Can we trust the Globe and Mail if we can’t trust their Executives?


Do you trust people who act one way in public and another in private? The helpful neighbour who shovels your walk but leaves dirty socks around the house for his spouse to launder? The leadership guru who belittles her own employees? The politician who crusades on a platform of anti-corruption but cheats on their taxes?

My tolerance has worn thin for duplicitous people and even more so for duplicitous organizations. I’m referring to the Globe and Mail. How can they be the courageous and credible voice Canadians trust when they can’t communicate straightforward managerial decisions (the behind the scenes stuff) with courage and credibility?

Last week G&M editor-in-chief David Walmsley wrote generic emails to inform long-time columnists Leah McLaren and Tabatha Southey that they were toast. He explained the decision was a result of a review of the G&M’s “freelance footprint” and that they “considered overall gaps and strengths in our current and future coverage plans and overall budget priorities.”

  • Communication 101: Email is a lousy form of communication to convey sensitive messages. Southey lives in Toronto. The G&M office is in Toronto. While McLaren lives abroad, Walmsely probably has her cell number.
  • Communication 101 (part 2): Writing cleverly is never as important as writing clearly. What is a “freelance footprint”?
  • Communication 101 (part 3): When your external brand is communication, your brand suffers when you fall down on internal communication.

McLaren wrote to Walmsley mimicking the tone of his memo to her. She mocked that after conducting her own review, she came to her own conclusions regarding the insensitive way (after almost two decades as a columnist) in which she was axed: “The review considered overall gaps and strengths in inexcusable management style, appalling jargon-filled memospeak and a complete lack of human empathy.” That message is clear.
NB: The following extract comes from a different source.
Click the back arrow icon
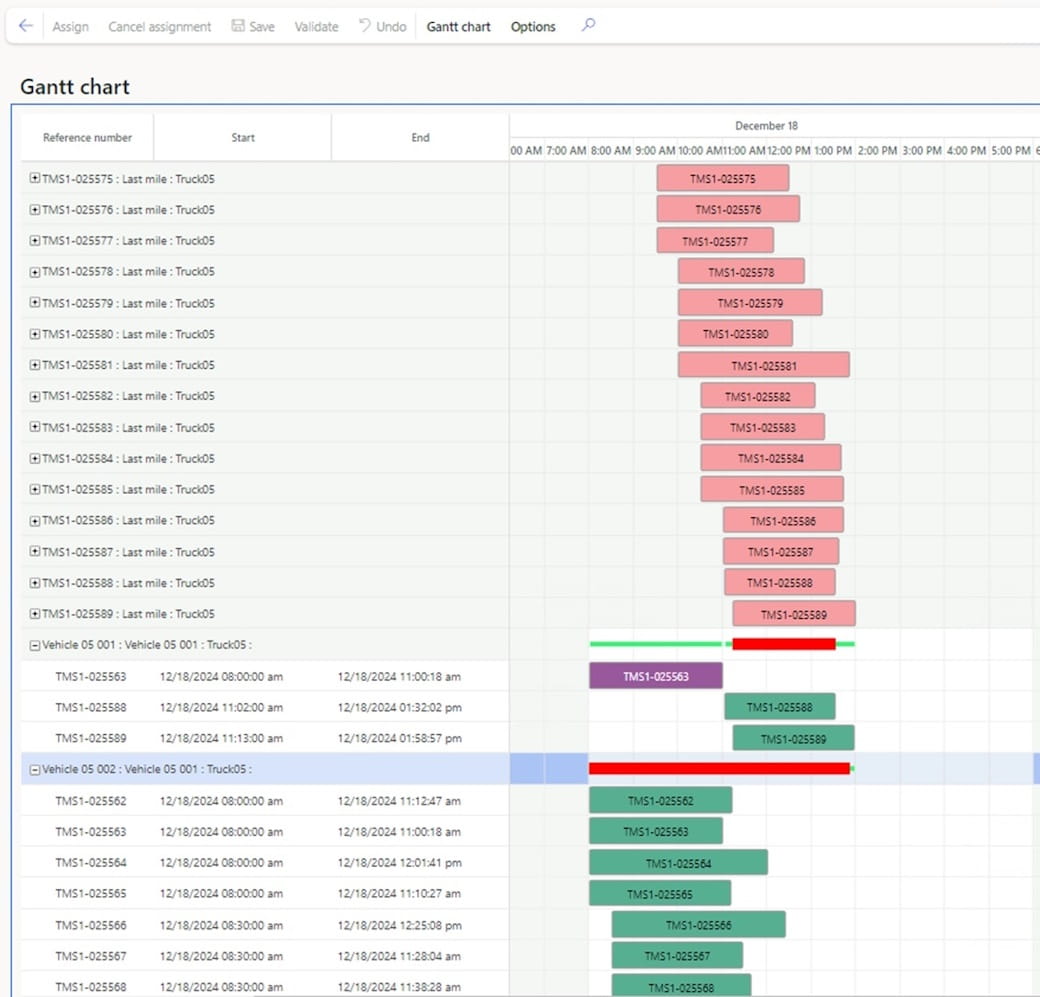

One must be concerned about the quality of leadership at the G&M. Without great leaders, our once national treasure is doomed. It’s no secret the G&M is a shadow of its former self. If there was ever a time for strong leadership, this would be the moment.

A case in point. McLaren wrote a rambling and very inappropriate essay a few months ago (referred to as “lactate-gate”) about attempting to breastfeed Conservative MP Michael Chong’s baby (without permission). The story appeared briefly on the G&M website before being removed, but not before going viral and causing an uproar. The official explanation was that the story was published by mistake before it was reviewed. Why then was McLaren suspended without pay for several days? Suspending her seemed like the sort of old school tactics our grandparents used for discipline – “You’re grounded young lady”.
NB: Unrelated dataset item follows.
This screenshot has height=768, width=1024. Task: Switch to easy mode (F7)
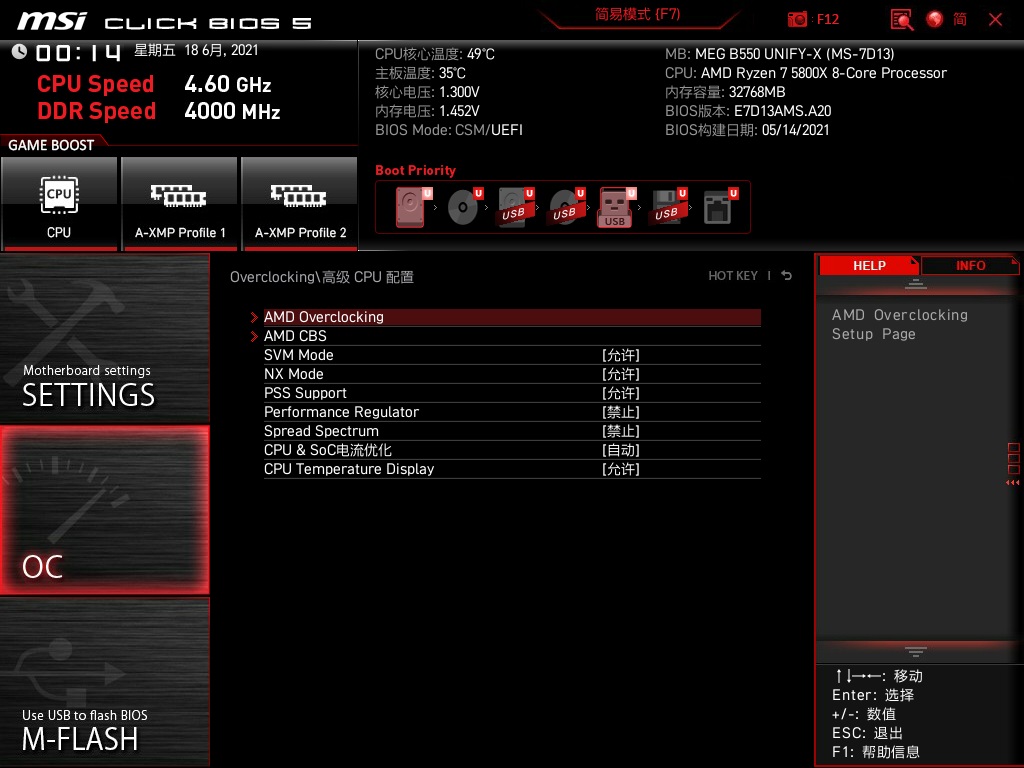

After “lactgate”, Walmsley sent a memo to staff: “If your gut tells you a story is problematic follow the instinct… Do not allow group think to take over. Speak up in a meeting even if it means – especially if it means – going against the flow.” It’s not human nature to take these kinds of “going against the flow” risks if we feel we won’t be supported by management. How much risk-taking does Walmsley expect when he suspends one person for what he tells the public was someone else’s honest mistake? And, it doesn’t take a genius to figure out that risk-taking is essential for the G&M to remain relevant and survive.
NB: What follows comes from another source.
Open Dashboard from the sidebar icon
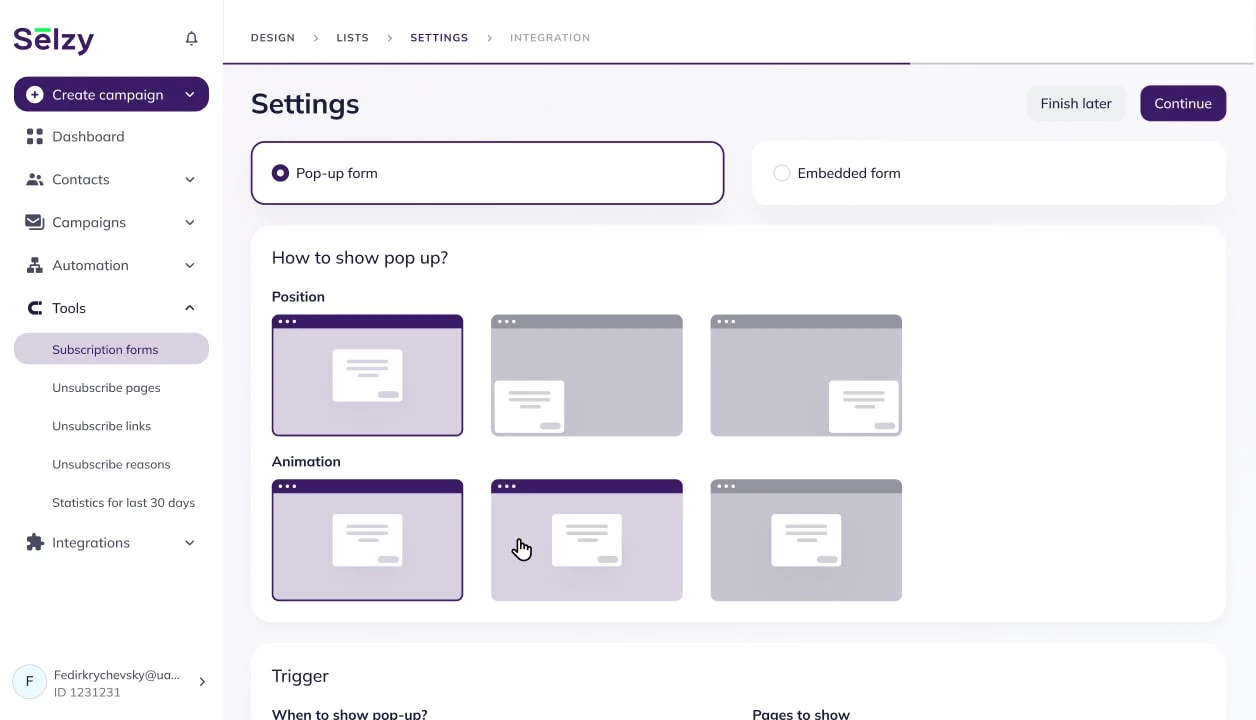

A few months ago, I had my own small taste of executive communication (again courtesy of the G&M). I had written a story about a Toronto sex club for LiisBeth.  Six weeks later, the G&M published a story on the same topic. LiisBeth’s publisher wrote to the G&M’s Public Editor, Sylvia Stead alleging plagiarism. Stead replied that the G&M story had been commissioned months earlier and written without seeing LiisBeth’s story.

I have no concrete evidence that Stead isn’t telling the truth; I have to take her at her word about this. But when she added: “There is no similarity in the writing of the two articles and no overlap that I see,” that defied credibility. My smart community – journalists, authors, lawyers, professors –thought the G&M story looked too similar to be coincidental. Stead may have thought she provided a legally prudent response (which she still could have done by acknowledging obvious similarities) but it didn’t do much to build my trust.

My husband and I have been subscribers for several decades and we almost cancelled our subscription last year (months before the incident above). I wrote the G&M a letter explaining our reasons. After a clever response from the G&M’s Director of Loyalty and Retention, we decided to give them another chance. Reading Southey has been the highlight of our subscribership. Now what?

If we can’t trust the G&M not to fumble simple messages behind the scenes, can we really count on them to provide courageous and honest reporting within the public domain?